Probability for Data Science
eBook  ›  Chapter 5 · Joint Distributions
Section 5.2

Joint Expectation

5.2.1Definition and interpretation

When we have a single random variable, the expectation is defined as

$$\E[X] = \int_{\Omega} x f_X(x) \;dx.$$

For a pair of random variables, what would be a good way of defining the expectation? Certainly, we cannot just replace \(f_X(x)\) by \(f_{X,Y}(x,y)\) because the integration has to become a double integration. However, if it is a double integration, where should we put the variable \(y\)? It turns out that a useful way of defining the expectation for \(X\) and \(Y\) is as follows.

Definition 5.10

Let \(X\) and \(Y\) be two random variables. The joint expectation is

$$\E[XY] = \sum_{y \in \Omega_Y} \sum_{x \in \Omega_X} xy \;\cdot \; p_{X,Y}(x,y)$$

if \(X\) and \(Y\) are discrete, or

$$\E[XY] = \int_{y \in \Omega_Y} \int_{x \in \Omega_X} xy \;\cdot \; f_{X,Y}(x,y) \;dx\;dy$$

if \(X\) and \(Y\) are continuous. Joint expectation is also called correlation.

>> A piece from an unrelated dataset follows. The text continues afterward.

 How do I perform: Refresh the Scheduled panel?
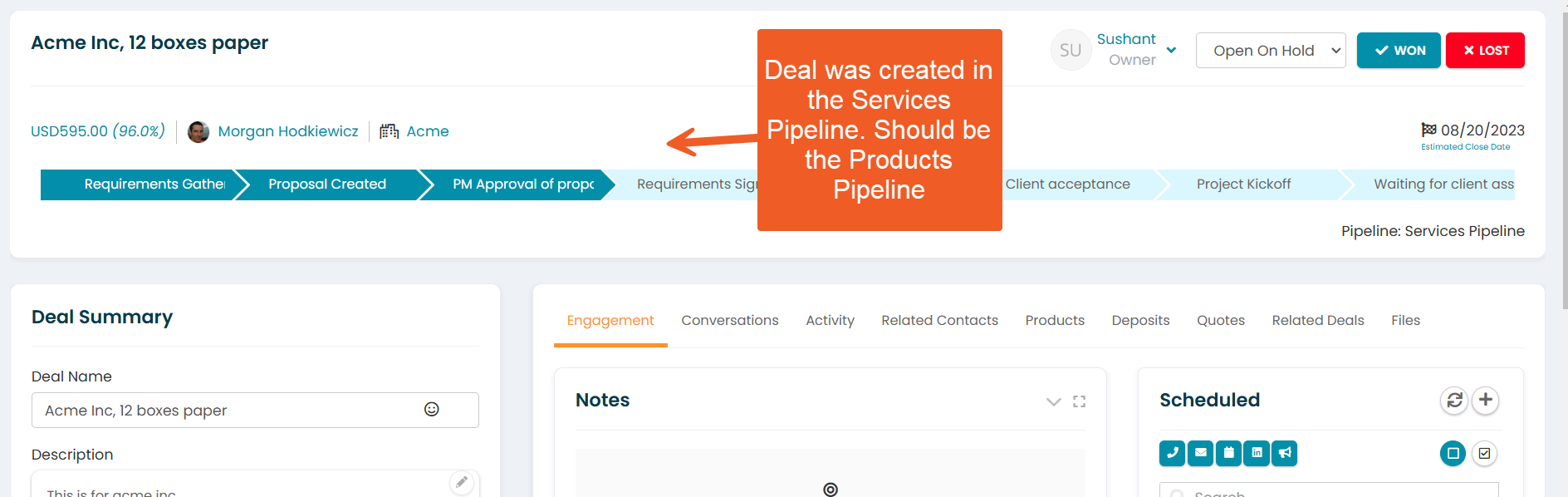click(1454, 401)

The double summation and integration on the right-hand side of the equation is nothing but the state times the probability. Here, the state is the product \(xy\), and the probability is the joint PMF \(p_{X,Y}(x,y)\) (or PDF). Therefore, as long as you agree that joint expectation should be defined as \(\E[XY]\), the double summation and the double integration make sense.

The biggest mystery here is \(\E[XY]\). You may wonder why the joint expectation should be defined as the expectation of the product \(\E[XY]\). Why not the sum \(\E[X+Y]\), or the difference \(\E[X-Y]\), or the quotient \(\E[X/Y]\)? Why are we so deeply interested in \(X\) times \(Y\)? These are excellent questions. That the joint expectation is defined as the product has to do with the correlation between two random variables. We will take a small detour into linear algebra.

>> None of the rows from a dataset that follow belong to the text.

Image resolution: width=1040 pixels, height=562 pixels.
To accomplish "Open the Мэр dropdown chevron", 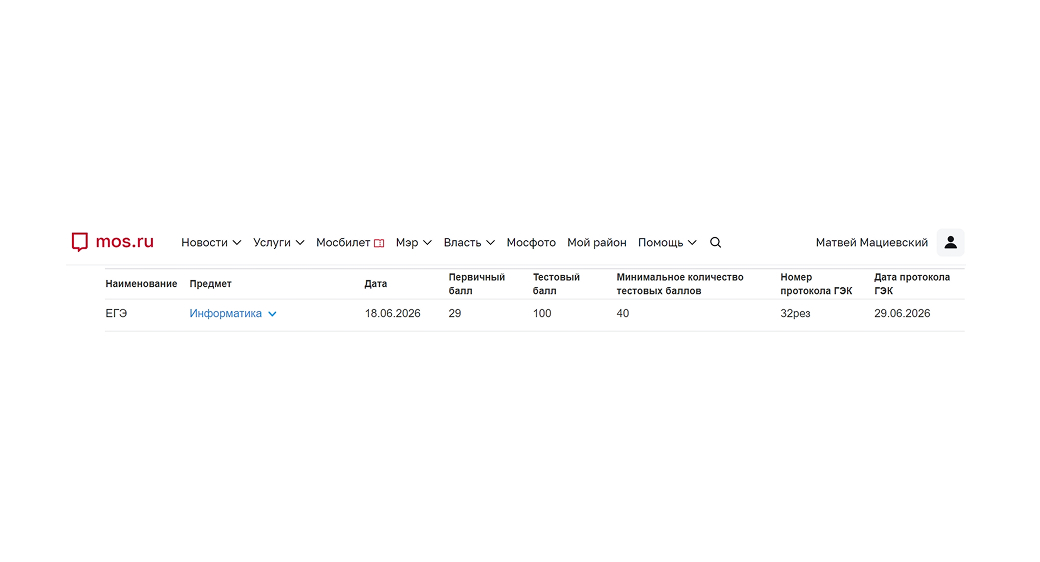I will coord(427,243).
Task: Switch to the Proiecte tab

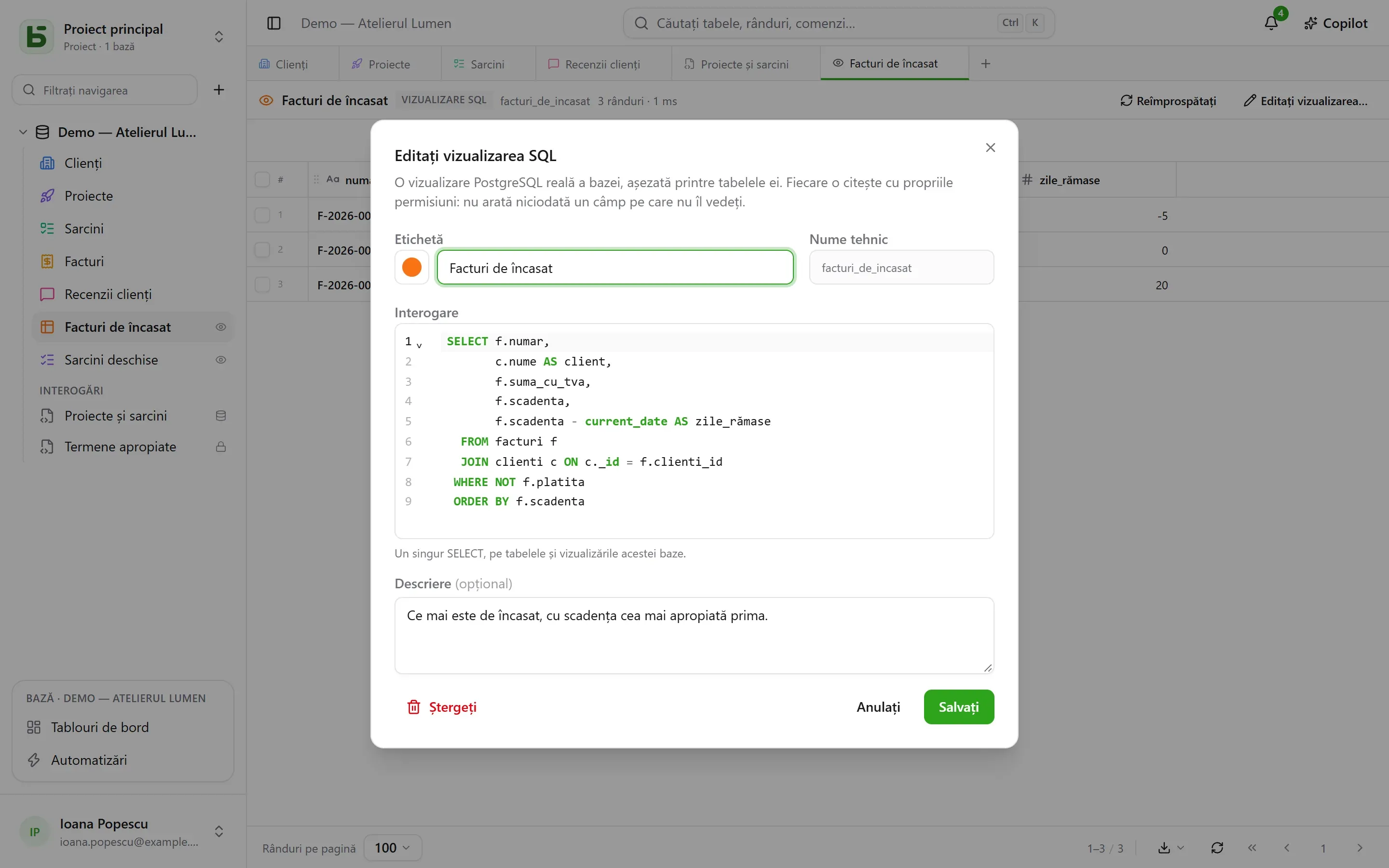Action: coord(381,64)
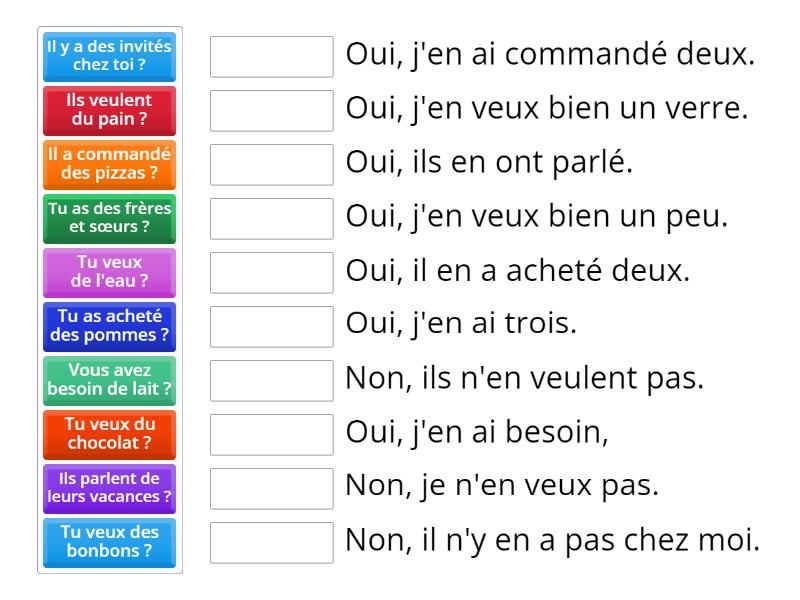Click the empty box beside 'Non, ils n'en veulent pas.'

pos(271,382)
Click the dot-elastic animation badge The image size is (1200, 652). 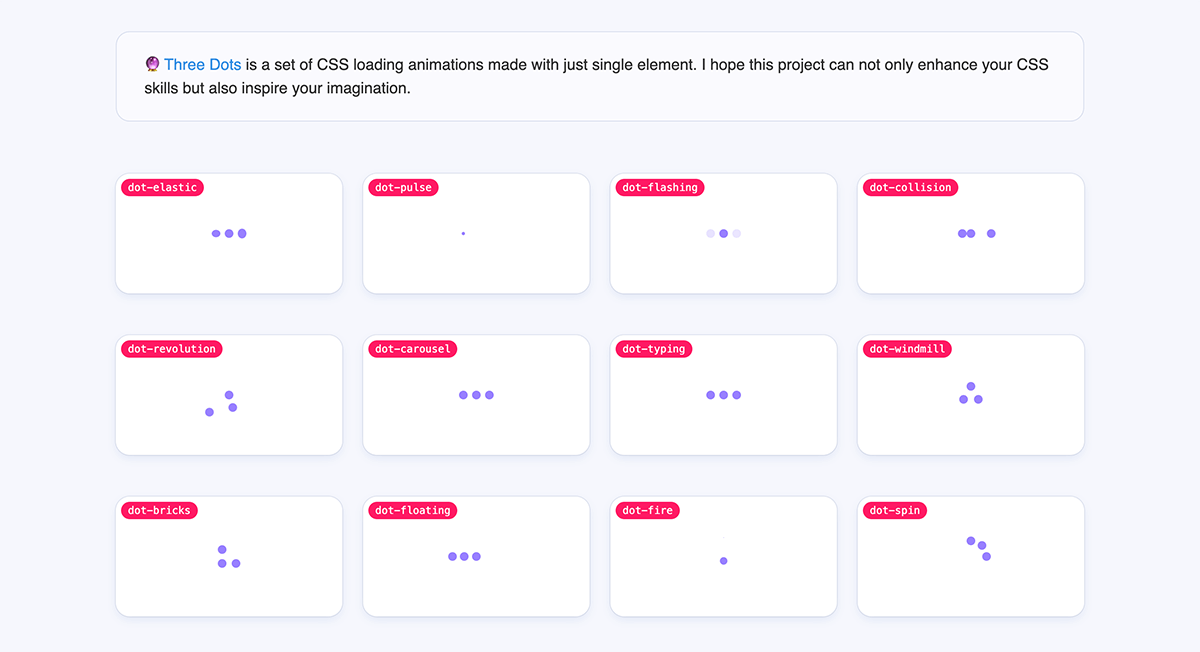point(162,187)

Let us consider two discrete random variables \(X\) and \(Y\), both with \(N\) states. So \(X\) will take the states \(\{x_1,x_2,\ldots,x_N\}\) and \(Y\) will take the states \(\{y_1,y_2,\ldots,y_N\}\). Let's define them as two vectors: \(\vx \bydef [x_1,\ldots,x_N]^T\) and \(\vy \bydef [y_1,\ldots,y_N]^T\). Since \(X\) and \(Y\) are random variables, they have a joint PMF \(p_{X,Y}(x,y)\). The array of the PMF values can be written as a matrix:

$$\text{PMF as a matrix} = \mP \bydef \begin{bmatrix} p_{X,Y}(x_1,y_1) & p_{X,Y}(x_1,y_2) & \cdots & p_{X,Y}(x_1,y_N)\\ p_{X,Y}(x_2,y_1) & p_{X,Y}(x_2,y_2) & \cdots & p_{X,Y}(x_2,y_N)\\ \vdots & \vdots & \ddots & \vdots \\ p_{X,Y}(x_N,y_1) & p_{X,Y}(x_N,y_2) & \cdots & p_{X,Y}(x_N,y_N) \end{bmatrix}.$$

Let's try to write the joint expectation in terms of matrices and vectors. The definition of a joint expectation tells us that

$$\begin{aligned} \E[XY] &= \sum_{i = 1}^N \sum_{j = 1}^N x_i y_j \,\cdot \, p_{X,Y}(x_i,y_j), \end{aligned}$$

which can be written as

$$\begin{aligned} \E[XY] &= \underset{\vx^T}{\underbrace{\begin{bmatrix} x_1 & \cdots & x_N \end{bmatrix}}} \underset{\mP}{\underbrace{\begin{bmatrix} p_{X,Y}(x_1,y_1) & \cdots & p_{X,Y}(x_1,y_N)\\ \vdots & \ddots & \vdots \\ p_{X,Y}(x_N,y_1) & \cdots & p_{X,Y}(x_N,y_N) \end{bmatrix}}} \underset{\vy}{\underbrace{\begin{bmatrix} y_1\\ \vdots\\ y_N \end{bmatrix}}} = \vx^T\mP\vy. \end{aligned}$$

This is a weighted inner product between \(\vx\) and \(\vy\) using the weight matrix \(\mP\).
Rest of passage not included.